Research And Innovate With €5,000 And Applied IoT

Collaborative expertise in IoT for businesses of all sizes


The A-IoT (applied Internet of Things) Technology Gateway Cluster has reams of expertise in all thinks IoT, and will work with entrepreneurs, startups and established businesses.

The A-IoT Cluster is a consortium of five Enterprise Ireland Technology Gateways, providing a single point of contact for companies looking to access technical capabilities for ‘Internet of Things’ (IoT) research and development. Via the cluster, industry can avail of 300 engineering professionals who work extensively with companies who have requirements for technology innovation.

Whether you are an entrepreneur with an idea, a startup or an established business, the A-IoT Cluster makes it possible to rapidly move from product concept to commercialisation stage.

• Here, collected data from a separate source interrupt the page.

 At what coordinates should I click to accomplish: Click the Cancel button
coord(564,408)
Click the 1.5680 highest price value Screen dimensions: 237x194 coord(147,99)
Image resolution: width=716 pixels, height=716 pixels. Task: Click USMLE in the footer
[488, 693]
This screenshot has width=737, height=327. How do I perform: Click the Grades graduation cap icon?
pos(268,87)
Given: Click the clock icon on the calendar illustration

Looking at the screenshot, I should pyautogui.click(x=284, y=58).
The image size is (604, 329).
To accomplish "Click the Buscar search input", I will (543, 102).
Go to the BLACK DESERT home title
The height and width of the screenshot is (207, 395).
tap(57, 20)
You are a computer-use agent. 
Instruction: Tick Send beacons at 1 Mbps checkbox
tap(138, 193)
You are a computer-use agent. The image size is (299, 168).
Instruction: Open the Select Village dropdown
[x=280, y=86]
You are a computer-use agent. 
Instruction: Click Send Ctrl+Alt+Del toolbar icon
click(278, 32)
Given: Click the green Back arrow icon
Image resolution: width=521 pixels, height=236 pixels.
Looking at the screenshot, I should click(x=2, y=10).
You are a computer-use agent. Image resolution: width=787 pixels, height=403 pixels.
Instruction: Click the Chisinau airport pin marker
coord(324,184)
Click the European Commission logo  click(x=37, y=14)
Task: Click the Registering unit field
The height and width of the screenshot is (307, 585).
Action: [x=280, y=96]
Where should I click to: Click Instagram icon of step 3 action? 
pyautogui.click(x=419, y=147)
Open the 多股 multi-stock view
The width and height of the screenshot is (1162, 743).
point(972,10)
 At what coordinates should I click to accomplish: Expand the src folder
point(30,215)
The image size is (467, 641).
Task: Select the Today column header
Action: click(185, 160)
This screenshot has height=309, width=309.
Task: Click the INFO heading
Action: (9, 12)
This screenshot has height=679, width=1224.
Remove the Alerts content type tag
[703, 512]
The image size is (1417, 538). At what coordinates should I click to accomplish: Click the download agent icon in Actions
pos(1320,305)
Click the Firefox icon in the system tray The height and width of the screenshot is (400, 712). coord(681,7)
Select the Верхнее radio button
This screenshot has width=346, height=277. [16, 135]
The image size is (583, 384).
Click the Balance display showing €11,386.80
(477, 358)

It maintains the highest standards of support and provides world-class collaboration with industries in all sectors who are moving securely into the future of IoT. The A-IoT Group is open to all companies of any size, nationally and internationally.

The A-IoT Cluster has a support office based in Dublin and consists of:

TEC Technology Gateway (Cork Institute of Technology)

IMaR Technology Gateway (Institute of Technology Tralee)

WiSAR Technology Gateway (Letterkenny Institute of Technology)

MSTG Technology Gateway (Waterford Institute of Technology)

COMAND Technology Gateway (Athlone Institute of Technology)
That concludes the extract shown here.